For these things DRPA deserves the heat it has received. However, this is not an open and shut case of a corrupt agency being put in its place. It is important to look at the larger issues of what demonizing DRPA's economic development investments (and DRPA subsequently rolling back those investments) means for the region.
Firstly, the article criticizes DRPA's lax collection on its loans. It is simple to characterize this as back-patting government corruption. But maybe it's more complicated than that. There is no mandate that public or quasi-public entities loan out their money (rather than grant it). If the point of a loan is to seed a project that improves a commercial corridor, creates jobs, or has educational/social outcomes, and the project is not cash flowing adequately to repay the loan, it may be in the public's best interest to turn that loan into patient capital. Lots of worthy projects that have significant social outcomes never make as much money as projected.

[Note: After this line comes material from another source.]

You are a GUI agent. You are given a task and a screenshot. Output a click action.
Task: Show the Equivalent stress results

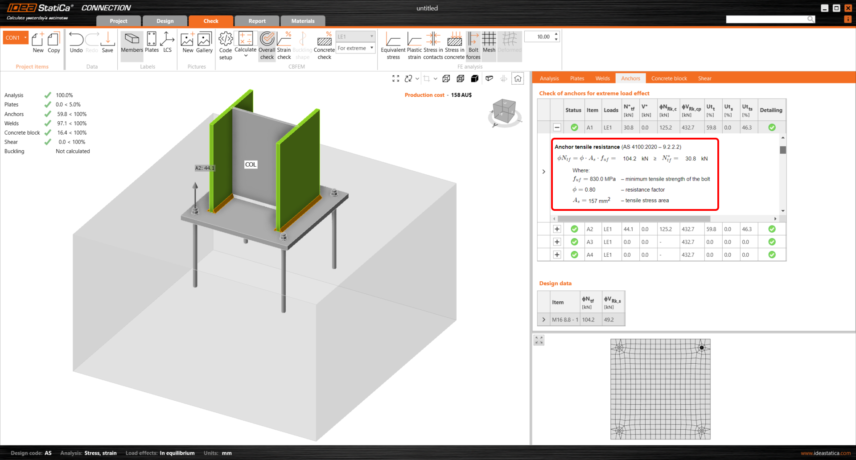393,45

If a charter school is seeing student progress but can't repay its loans, should DRPA take steps that would put the school in financial hardship? A bank will call in its loan regardless. The government has to weigh its responsibilities. Projects like waterfront redevelopment and schools may take a long time to truly have an impact.

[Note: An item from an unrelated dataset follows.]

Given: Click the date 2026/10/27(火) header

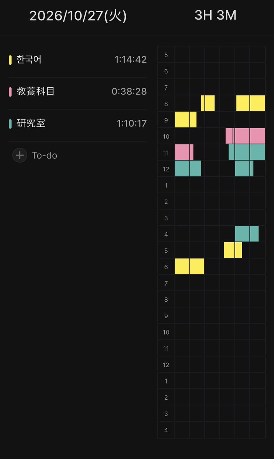Looking at the screenshot, I should pyautogui.click(x=78, y=16).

Secondly, the article explains, "Spending on non-transportation projects has long been a source of controversy for the DRPA. Many motorists complain their tolls shouldn't go for development projects..." There are lots of examples of public revenue from one source funding something somewhat unrelated; in many parts of the country, property taxes are used to fund schools (even if you don't have school-aged kids). For a long time, and in many places, toll revenue has been used to fund non-transportation projects. This is neither novel nor necessarily wrong. True we have a huge need for transportation funding in this country, but the reality is that it is perfectly okay to invest public revenue from one source into a different but worthy public need. Some of the DRPA-funded projects would not have been my top priorities, but others were very worthy economic development investments.

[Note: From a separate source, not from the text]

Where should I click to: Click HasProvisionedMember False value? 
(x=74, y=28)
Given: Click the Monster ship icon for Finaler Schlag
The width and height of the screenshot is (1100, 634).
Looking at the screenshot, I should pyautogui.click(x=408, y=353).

This brings me to my third point: just as there is a shortage of transportation dollars in America and in the Delaware Valley, so is there a shortage of economic development dollars. Federal sources that fund economic development, such as CDBG and EDA are annually on the chopping block. SBA programs for microlending are way underfunded. In Philadelphia, the Commerce Department uses CDBG money as well as periodic bonds to fund economic development work, but those dollars are few and far between. PIDC has few grant programs, and its loan dollars are very competitive. At the state level there is RACP (another controversial program that Governor Corbett recently gave an overhaul), but that also has had its budget slashed. DRPA used to be one of these few pots that could fund risky but worthy economic development projects, and that could be counted on as relatively patient capital. No longer.